Nous sont proposées plusieurs missions pour un total de six, découpées en plusieurs niveaux, certains étant assez courts, plus proches de la scénette à valeur cinématographique que ludique, pour venir à mesure de notre progression vers des niveaux plus longs se rapprochant un peu plus de ce que ses prédécesseurs pouvaient proposer. Cela ne veut pas dire que ce Medal of Honor ne souffre pas de gros soucis de rythme à cause de niveaux parfois trop courts nous donnant la désagréable impression de passer plus de temps devant des écrans de chargement qu’à se divertir en combattant les forces du mal.

Sur le fond, le gameplay reste on ne peut plus basique, consistant la plupart du temps à éliminer des ennemis qui viendront souvent par vagues, avec à l’occasion quelques objectifs secondaires à remplir histoire de briser la monotonie. On ne s’en plaindra pas quand les niveaux se font divertissants et bien rythmés ; on le fera un peu plus quand le jeu s’enfoncera dans un coup de mou à l’image de sa mission en tank atroce de désintérêt avec son absence d’enjeu et dénuée de la moindre excitation. 

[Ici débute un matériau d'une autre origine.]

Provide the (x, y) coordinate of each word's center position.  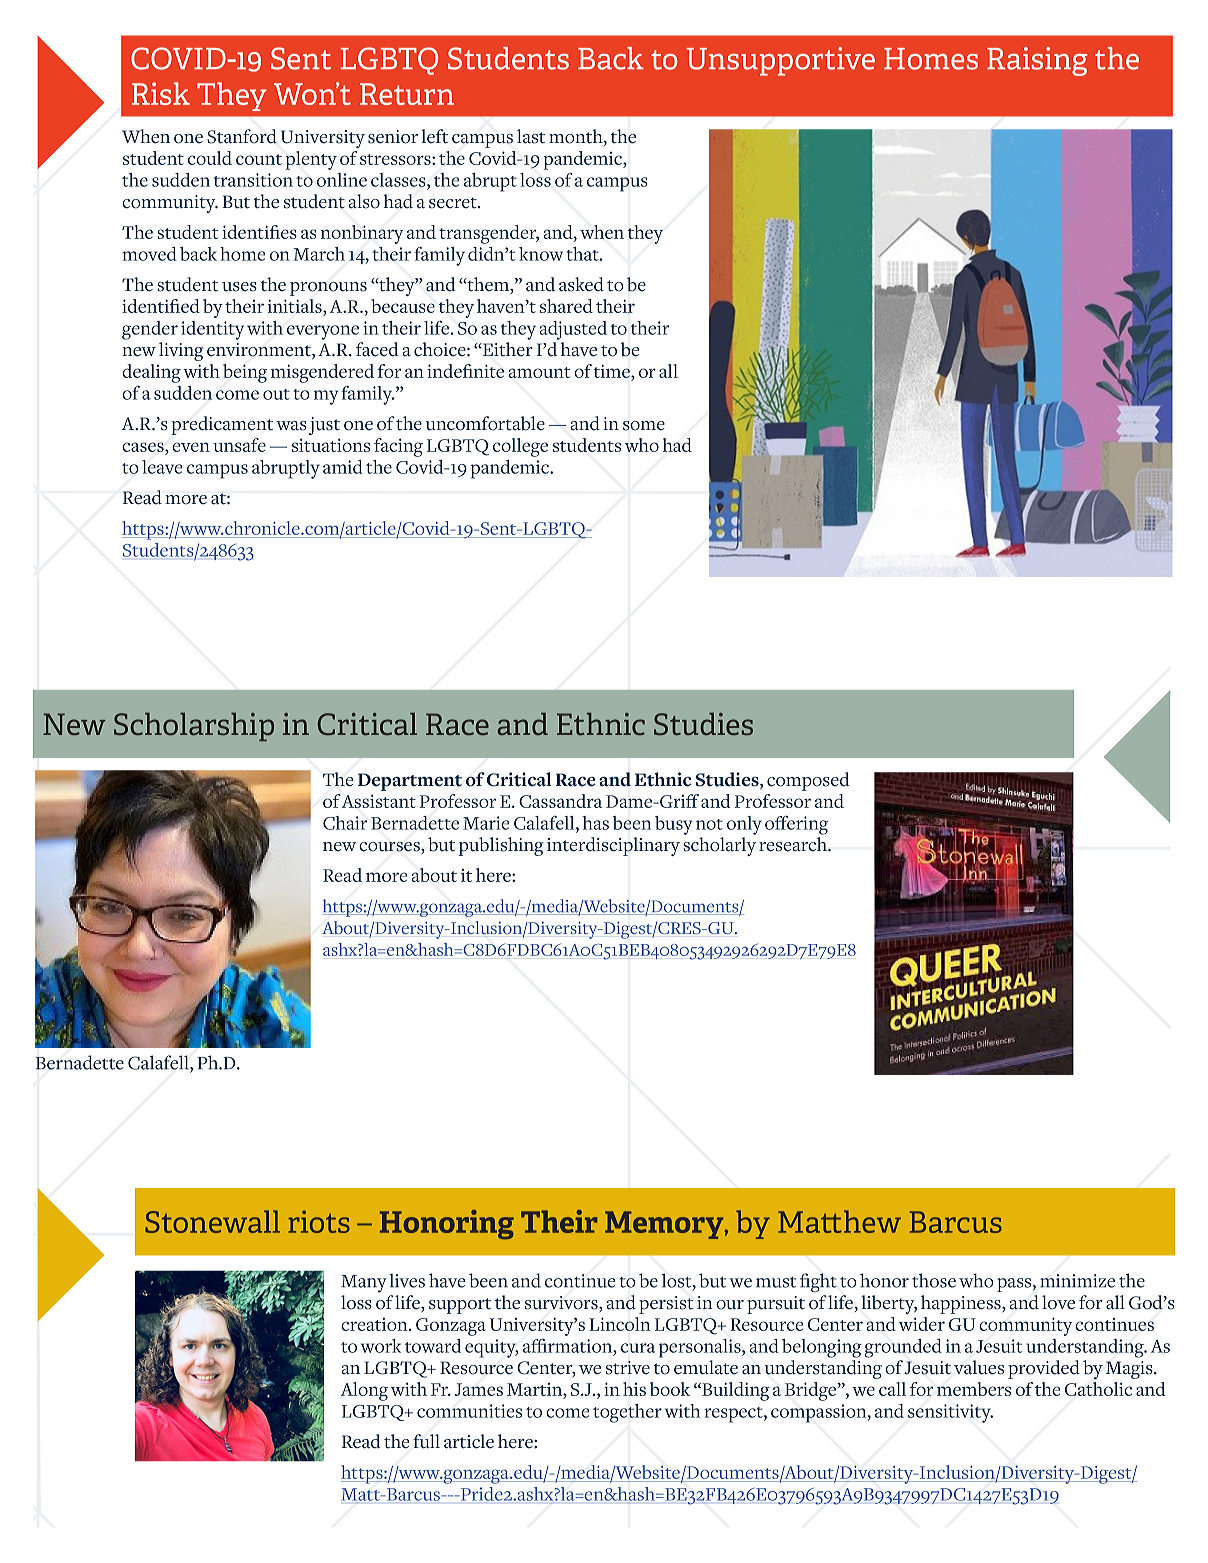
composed (808, 781)
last (531, 136)
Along (364, 1391)
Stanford (242, 136)
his (634, 1389)
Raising (1037, 61)
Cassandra (560, 801)
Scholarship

On pestera aussi contre le fait que parfois les contrôles réagissent bizarrement, la détection de nos mains n’étant pas toujours au poil, qui au lieu d’attraper une grenade sur notre poitrine pourrait très bien au contraire attraper à la place une de nos armes d’épaule. Pourtant globalement très propre sur sa jouabilité, ce Medal of Honor souffre de ce souci et de quelques bugs de collision sensiblement énervants, surtout en plein milieu d’une action soutenue. On évolue ainsi entre des moments divertissants dont on aura rêvé depuis toujours et la déception que cela aurait pu être tellement plus.

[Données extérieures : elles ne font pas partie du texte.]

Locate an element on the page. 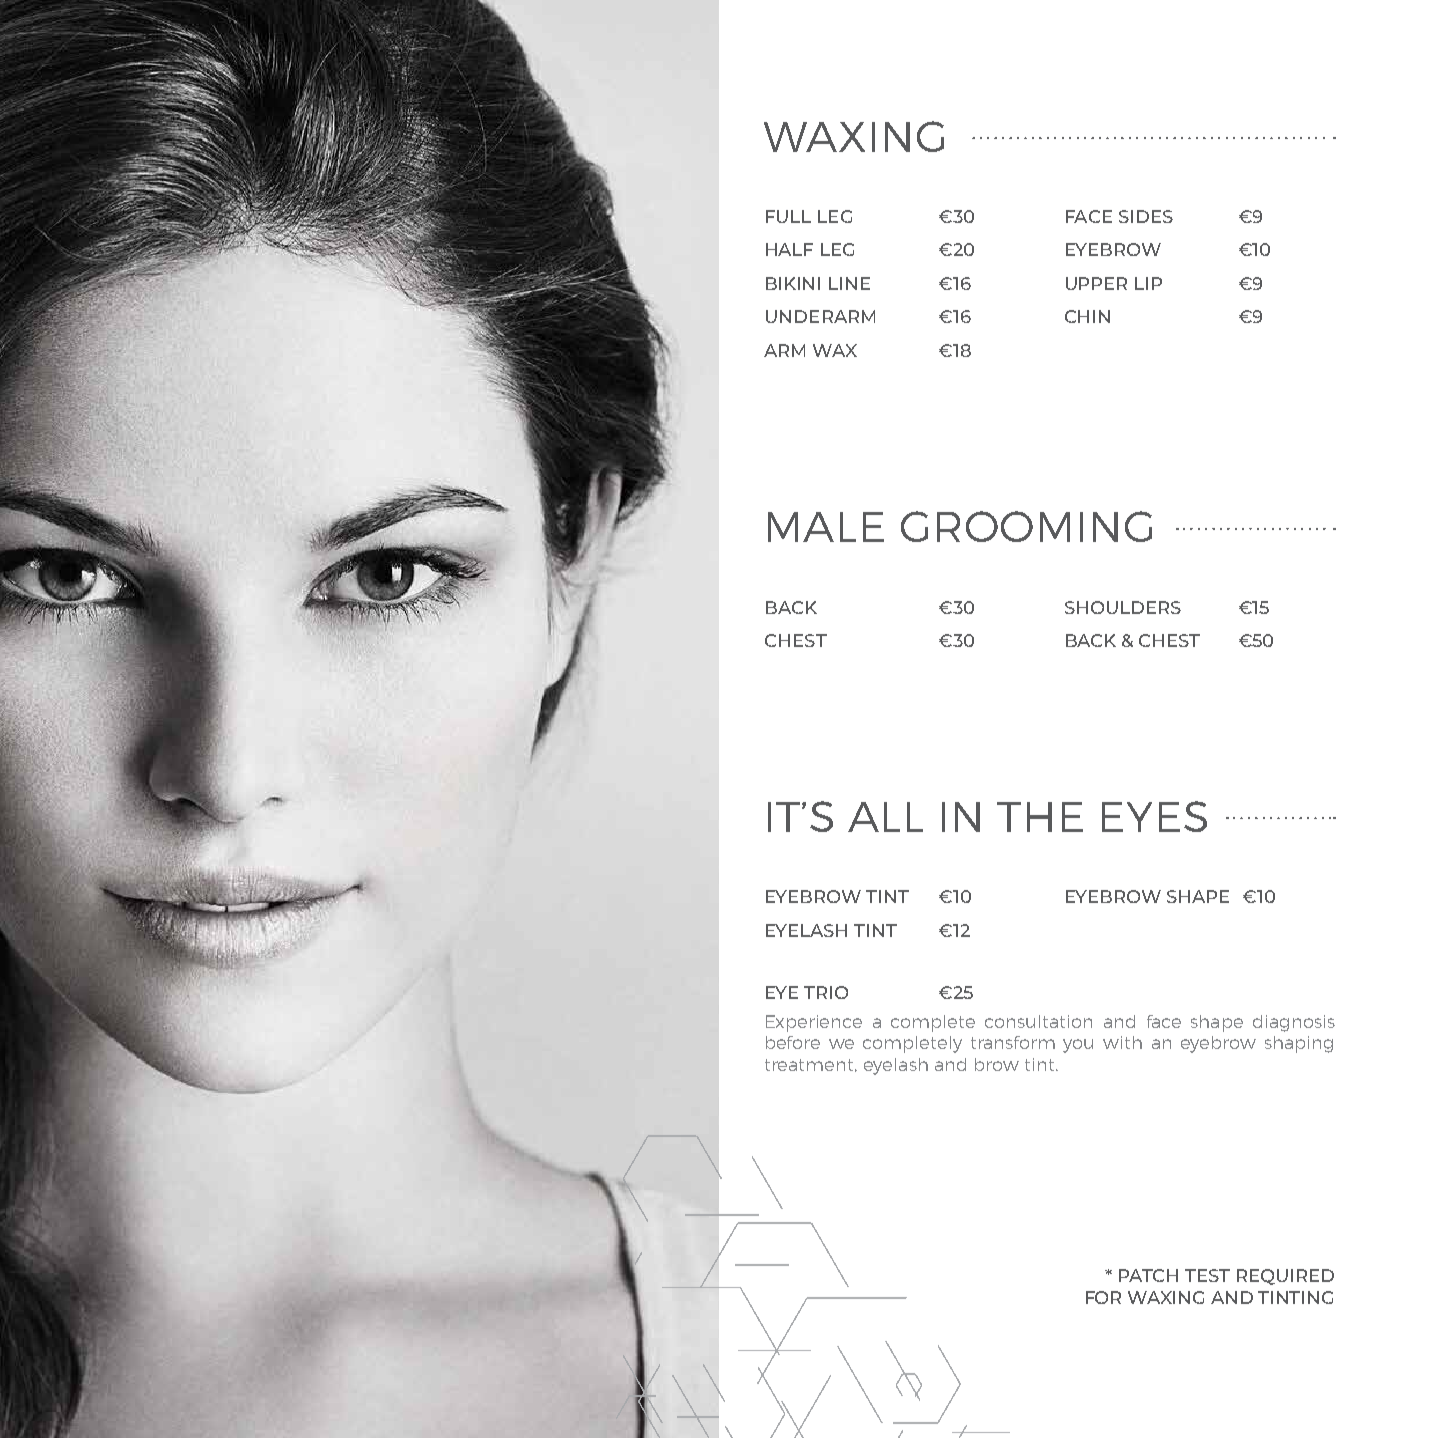 Image resolution: width=1438 pixels, height=1438 pixels. LINE is located at coordinates (849, 283).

La scène du débarquement est par ailleurs la représentation parfaite du problème majeur qui ternit ce jeu, soucis de finition mis à part. Cette scène mythique du précédemment cité Allied Assault était aussi et surtout un morceau d’anthologie du jeu vidéo. Si retrouver ce passage dans Above & Beyond fait plaisir (toute proportion gardée sur l’idée de plaisir ici, il s’agit bien évidemment de ne pas oublier l’horreur réelle de cette guerre), on ne peut s’empêcher de trouver la session trop courte, téléphonée et peu originale, au gameplay fonctionnel mais sans intérêt. Ce passage est aussi étonnamment vide, affichant finalement peu de soldats, peu d’action et rien qui impressionne. 

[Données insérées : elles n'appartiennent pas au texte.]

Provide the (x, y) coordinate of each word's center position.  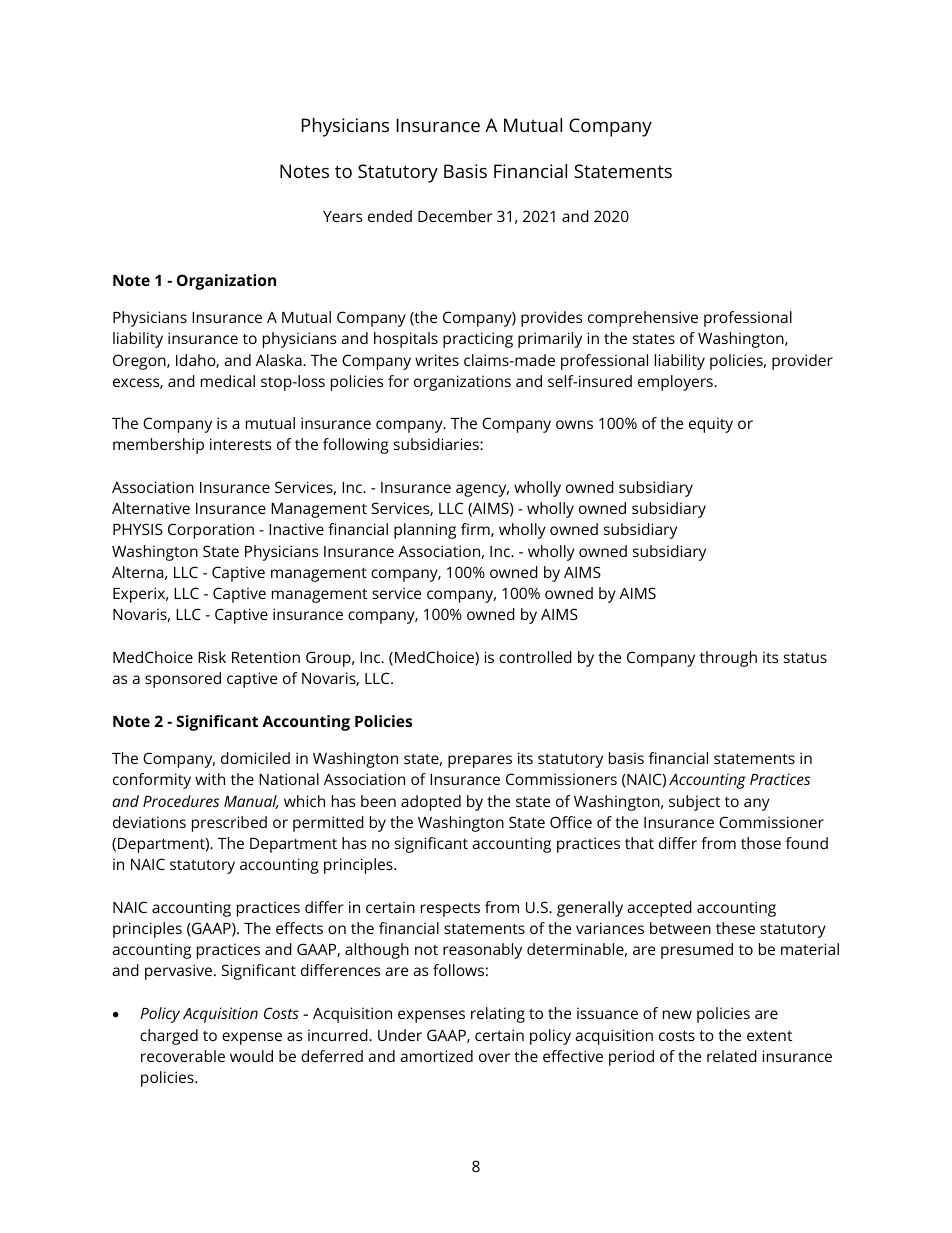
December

Au-delà d’une campagne en solitaire, nous est également proposé un mode multijoueur en ligne. Plutôt sympathique, il reprend les grandes lignes du gameplay de sa campagne. Le TTK y est cependant assez court – TTK voulant dire Time To Kill, un terme usé pour décrire le temps nécessaire pour éliminer un adversaire – rendant les affrontements courts et parfois frustrants. Certaines armes ont par ailleurs une puissance de feu ridicule rendant les échanges de coups de feu par moment déséquilibrés. 

Pour compenser cela, ce mode se repose aussi sur des objectifs à tenir ce qui forcera les joueurs à un semblant de tactique, par conséquent à la possibilité de mieux anticiper les mouvements de l’ennemi que dans un simple deathmatch probablement plus chaotique. Cela étant dit, il est difficile de se dire que le multijoueur se suffit à lui-même à une époque où Pavlov VR existe, ce dernier étant exclusivement orienté vers le multijoueur en ligne, sorte de Counter-Strike en VR venant tout récemment d’ajouter du contenu inspiré par la Seconde Guerre Mondiale, ayant même des tanks. Le mode multi de Above & Beyond risque donc fortement de devenir vite une curiosité face à une concurrence plus mature et aux communautés plus importantes et motivées. 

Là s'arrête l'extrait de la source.